Des députés à l’Assemblée nationale ont clôturé, le vendredi 29 août 2025 à Kpalimé, un atelier national d’échanges de trois jours dédiés aux Droits en santé sexuelle et reproductive (DSSR).
L’initiative, est organisée par la direction de la santé de la mère et de l’enfant (DSME) du ministère de la santé et de l’hygiène publique, en collaboration avec Ipas Afrique Francophone et l’association togolaise pour le bien-être familial (ATBEF).
Elle vise à renforcer la compréhension collective des parlementaires et leur engagement pour un environnement législatif plus favorable à l’accès aux services de santé sexuelle et reproductive au Togo.
Les DSSR constituent un levier essentiel pour réduire les inégalités de genre et atteindre les Objectifs de développement durable (ODD). Malgré la ratification du Protocole de Maputo en 2005 et l’adoption de la loi sur la santé de la reproduction en 2007, le cadre légal togolais demeure incomplet. L’absence de décrets d’application, combinée aux barrières juridiques et socioculturelles, compliquent l’accès effectif aux services, notamment à l’avortement sécurisé, autorisé uniquement dans des cas spécifiques (viol, inceste, danger pour la mère ou le fœtus).
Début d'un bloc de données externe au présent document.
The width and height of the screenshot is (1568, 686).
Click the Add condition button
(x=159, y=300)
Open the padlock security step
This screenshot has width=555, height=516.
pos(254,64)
« Chaque année, des milliers de femmes et de filles se retrouvent dans des situations de détresse, souvent dans le silence et parfois au péril de leur vie », a rappelé Mme Noélie Koevi-Koudam, directrice exécutive de l’ATBEF, soulignant que les lois existantes, sans application concrète, « restent des promesses non tenues ». Pour elle, la présence des députés à cet atelier constitue une « opportunité historique » de transformer ces engagements en actes.
Le Dr Abram Amétépé Agossou, directeur de la DSME, a dressé l’état des lieux encourageant mais contrasté. « Malgré les résultats du Togo en matière de santé, le pays n’atteindra pas les ODD en 2030 si des mesures fortes ne sont pas prises pour lever les obstacles logistiques, infrastructurels et surtout réglementaires ». Le médecin a pointé du doigt les avortements clandestins, « favorisés par l’absence de textes d’application », qui continuent de coûter la vie à des femmes.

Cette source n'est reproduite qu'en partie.